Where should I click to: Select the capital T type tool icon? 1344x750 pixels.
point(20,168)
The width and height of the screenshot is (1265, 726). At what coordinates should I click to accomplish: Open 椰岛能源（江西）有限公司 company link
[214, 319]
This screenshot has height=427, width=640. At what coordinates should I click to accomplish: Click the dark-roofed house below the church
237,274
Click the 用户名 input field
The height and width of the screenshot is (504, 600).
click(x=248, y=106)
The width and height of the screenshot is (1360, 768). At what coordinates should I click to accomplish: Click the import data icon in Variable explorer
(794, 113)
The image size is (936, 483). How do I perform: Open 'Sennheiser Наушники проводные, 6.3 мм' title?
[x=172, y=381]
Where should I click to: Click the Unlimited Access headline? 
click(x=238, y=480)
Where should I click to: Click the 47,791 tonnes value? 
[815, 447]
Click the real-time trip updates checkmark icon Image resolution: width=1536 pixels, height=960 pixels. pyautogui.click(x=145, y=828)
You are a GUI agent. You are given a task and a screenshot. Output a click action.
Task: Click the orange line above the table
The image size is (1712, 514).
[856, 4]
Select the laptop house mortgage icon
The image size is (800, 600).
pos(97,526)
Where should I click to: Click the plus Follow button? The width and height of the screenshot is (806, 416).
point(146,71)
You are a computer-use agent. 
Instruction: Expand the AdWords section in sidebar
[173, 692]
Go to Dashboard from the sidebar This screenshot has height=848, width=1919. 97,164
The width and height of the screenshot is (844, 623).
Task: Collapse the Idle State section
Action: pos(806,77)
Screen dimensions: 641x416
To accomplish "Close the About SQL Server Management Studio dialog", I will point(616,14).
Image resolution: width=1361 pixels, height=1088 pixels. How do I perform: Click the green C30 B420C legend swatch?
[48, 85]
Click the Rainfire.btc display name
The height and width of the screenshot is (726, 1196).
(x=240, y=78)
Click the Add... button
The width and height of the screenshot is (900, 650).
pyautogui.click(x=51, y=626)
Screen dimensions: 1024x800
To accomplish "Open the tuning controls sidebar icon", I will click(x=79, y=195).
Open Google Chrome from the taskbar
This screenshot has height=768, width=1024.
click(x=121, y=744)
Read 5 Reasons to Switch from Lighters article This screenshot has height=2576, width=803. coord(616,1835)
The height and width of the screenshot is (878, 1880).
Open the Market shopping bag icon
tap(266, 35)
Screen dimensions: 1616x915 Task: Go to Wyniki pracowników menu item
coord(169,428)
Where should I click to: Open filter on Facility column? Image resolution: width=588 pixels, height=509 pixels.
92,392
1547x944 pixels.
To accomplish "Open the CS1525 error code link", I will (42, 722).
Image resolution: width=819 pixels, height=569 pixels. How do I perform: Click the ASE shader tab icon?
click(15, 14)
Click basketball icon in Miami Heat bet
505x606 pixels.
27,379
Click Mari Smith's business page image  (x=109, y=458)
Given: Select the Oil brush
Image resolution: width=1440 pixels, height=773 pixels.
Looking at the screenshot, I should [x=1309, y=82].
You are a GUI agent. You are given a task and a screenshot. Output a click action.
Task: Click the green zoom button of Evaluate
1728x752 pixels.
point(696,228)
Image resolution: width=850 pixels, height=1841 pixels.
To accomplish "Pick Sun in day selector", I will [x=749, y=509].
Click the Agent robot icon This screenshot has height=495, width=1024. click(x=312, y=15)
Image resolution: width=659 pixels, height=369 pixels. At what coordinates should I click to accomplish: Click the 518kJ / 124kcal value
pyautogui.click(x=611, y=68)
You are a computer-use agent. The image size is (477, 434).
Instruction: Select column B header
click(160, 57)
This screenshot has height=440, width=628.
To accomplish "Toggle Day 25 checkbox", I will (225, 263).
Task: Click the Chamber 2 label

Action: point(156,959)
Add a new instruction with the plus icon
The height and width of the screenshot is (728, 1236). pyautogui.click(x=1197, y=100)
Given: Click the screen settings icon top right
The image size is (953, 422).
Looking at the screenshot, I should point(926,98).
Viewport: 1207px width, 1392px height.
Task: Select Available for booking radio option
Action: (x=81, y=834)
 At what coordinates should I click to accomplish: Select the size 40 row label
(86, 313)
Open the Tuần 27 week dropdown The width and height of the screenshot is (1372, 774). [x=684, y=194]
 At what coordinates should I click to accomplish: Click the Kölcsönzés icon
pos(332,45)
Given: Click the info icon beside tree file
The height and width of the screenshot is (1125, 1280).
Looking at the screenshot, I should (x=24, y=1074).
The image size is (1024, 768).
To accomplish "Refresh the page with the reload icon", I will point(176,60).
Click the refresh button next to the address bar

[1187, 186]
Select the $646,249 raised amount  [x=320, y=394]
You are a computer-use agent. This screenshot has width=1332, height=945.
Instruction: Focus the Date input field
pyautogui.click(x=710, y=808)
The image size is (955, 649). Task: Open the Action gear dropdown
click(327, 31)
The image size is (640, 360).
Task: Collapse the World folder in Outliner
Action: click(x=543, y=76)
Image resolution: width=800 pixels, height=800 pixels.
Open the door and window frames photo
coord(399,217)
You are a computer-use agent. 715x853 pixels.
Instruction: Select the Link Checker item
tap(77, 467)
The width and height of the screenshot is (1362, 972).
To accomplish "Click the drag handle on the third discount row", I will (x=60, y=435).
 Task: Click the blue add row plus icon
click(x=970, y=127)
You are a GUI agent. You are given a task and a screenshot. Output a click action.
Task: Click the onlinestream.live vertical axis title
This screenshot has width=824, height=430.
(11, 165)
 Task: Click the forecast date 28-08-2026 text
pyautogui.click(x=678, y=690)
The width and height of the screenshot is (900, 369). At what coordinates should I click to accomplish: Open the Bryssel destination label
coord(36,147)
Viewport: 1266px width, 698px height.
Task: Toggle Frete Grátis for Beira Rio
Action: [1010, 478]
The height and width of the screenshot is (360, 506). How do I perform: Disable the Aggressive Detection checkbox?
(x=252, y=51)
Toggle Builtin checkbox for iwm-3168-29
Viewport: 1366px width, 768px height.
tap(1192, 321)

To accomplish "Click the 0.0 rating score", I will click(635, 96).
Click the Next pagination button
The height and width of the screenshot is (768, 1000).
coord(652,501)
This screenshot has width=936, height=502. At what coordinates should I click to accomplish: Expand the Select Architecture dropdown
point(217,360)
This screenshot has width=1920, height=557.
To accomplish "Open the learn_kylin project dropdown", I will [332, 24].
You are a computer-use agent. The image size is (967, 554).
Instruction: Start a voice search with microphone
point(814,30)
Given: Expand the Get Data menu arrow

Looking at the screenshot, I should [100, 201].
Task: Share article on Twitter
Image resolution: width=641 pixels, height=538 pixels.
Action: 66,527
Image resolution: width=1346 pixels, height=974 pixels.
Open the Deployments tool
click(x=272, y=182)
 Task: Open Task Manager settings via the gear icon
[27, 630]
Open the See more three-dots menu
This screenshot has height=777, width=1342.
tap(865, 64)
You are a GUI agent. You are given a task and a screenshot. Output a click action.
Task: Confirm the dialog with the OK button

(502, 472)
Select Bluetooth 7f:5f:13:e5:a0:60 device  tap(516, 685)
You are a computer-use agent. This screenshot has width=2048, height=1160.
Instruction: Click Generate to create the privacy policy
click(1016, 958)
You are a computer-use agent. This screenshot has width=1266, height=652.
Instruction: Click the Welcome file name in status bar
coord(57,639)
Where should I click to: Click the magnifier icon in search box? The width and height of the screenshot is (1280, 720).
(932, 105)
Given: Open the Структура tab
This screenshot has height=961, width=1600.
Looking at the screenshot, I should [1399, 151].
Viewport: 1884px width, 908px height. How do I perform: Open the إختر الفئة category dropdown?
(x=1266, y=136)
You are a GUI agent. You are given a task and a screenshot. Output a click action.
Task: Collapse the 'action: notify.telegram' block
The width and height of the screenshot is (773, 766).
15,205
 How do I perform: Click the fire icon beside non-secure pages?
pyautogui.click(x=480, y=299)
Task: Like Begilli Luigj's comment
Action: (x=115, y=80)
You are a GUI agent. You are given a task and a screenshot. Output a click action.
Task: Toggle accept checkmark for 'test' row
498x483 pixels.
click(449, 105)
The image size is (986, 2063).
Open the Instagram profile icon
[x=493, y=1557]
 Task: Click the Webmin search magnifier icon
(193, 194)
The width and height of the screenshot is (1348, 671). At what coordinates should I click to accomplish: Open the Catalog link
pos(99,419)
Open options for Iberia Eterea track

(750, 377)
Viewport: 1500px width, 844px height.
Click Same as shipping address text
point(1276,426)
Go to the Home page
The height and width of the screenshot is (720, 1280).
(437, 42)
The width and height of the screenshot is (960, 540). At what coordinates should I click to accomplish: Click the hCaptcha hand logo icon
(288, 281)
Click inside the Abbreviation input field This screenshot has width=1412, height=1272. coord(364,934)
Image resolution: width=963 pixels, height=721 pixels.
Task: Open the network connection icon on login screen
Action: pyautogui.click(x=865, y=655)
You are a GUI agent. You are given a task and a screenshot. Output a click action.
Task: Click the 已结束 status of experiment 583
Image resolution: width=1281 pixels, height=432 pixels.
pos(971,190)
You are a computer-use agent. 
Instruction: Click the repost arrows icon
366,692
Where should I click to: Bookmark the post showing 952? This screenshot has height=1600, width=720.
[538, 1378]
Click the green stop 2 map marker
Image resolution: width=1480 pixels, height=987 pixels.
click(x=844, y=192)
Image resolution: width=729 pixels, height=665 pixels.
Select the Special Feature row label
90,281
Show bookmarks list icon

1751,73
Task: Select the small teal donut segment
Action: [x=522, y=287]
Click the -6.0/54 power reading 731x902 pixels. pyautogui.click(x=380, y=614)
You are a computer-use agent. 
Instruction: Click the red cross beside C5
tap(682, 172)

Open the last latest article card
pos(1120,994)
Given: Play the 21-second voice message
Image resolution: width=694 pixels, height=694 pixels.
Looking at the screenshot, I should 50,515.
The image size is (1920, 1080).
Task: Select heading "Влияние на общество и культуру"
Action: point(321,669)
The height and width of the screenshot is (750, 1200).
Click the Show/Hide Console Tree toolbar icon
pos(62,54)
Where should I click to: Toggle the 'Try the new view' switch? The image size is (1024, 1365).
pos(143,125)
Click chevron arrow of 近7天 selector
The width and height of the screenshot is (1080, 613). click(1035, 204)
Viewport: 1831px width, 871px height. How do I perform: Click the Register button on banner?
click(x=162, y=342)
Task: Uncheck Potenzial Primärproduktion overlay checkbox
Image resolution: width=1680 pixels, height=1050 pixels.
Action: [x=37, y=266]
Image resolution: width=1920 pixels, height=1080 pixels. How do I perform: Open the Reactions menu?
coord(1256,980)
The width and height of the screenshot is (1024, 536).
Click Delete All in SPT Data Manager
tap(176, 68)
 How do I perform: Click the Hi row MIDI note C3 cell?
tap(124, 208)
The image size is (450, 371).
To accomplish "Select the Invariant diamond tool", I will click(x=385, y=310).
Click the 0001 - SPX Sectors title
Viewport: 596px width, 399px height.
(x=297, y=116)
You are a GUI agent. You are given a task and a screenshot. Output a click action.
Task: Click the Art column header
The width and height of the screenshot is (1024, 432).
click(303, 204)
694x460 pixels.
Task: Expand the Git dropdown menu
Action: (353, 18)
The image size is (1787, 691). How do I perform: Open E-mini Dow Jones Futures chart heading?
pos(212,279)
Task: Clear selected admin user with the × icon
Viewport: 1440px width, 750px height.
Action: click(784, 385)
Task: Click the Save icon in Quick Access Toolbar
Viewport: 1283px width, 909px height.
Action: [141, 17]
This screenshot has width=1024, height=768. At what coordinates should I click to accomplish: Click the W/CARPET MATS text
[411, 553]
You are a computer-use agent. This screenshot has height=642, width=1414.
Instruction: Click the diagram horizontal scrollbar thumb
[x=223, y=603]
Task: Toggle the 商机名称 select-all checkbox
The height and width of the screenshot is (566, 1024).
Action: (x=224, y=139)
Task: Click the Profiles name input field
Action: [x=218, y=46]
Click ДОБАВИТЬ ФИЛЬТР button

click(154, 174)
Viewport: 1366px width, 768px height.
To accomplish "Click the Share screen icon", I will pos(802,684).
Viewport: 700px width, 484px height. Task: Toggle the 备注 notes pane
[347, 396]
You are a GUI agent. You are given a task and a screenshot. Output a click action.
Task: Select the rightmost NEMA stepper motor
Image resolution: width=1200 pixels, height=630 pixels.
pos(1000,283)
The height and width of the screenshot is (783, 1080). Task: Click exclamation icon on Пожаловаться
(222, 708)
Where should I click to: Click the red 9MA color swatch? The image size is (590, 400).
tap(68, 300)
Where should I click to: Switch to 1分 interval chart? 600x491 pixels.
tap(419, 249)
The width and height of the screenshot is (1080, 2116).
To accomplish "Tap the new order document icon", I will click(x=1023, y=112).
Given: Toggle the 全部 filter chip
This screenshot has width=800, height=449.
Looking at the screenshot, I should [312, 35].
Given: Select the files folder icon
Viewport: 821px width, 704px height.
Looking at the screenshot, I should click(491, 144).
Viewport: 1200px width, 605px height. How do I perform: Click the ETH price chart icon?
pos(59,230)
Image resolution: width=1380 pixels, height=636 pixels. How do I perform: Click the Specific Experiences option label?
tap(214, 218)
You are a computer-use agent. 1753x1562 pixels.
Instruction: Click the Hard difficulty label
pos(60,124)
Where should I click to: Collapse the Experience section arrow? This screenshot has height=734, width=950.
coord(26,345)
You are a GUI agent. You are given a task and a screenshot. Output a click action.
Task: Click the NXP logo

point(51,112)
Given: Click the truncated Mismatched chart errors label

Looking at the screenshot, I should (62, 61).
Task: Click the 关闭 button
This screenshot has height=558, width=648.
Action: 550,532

------------

Nothing but a number, please: how many lines of the listing hold the word "computer"?

11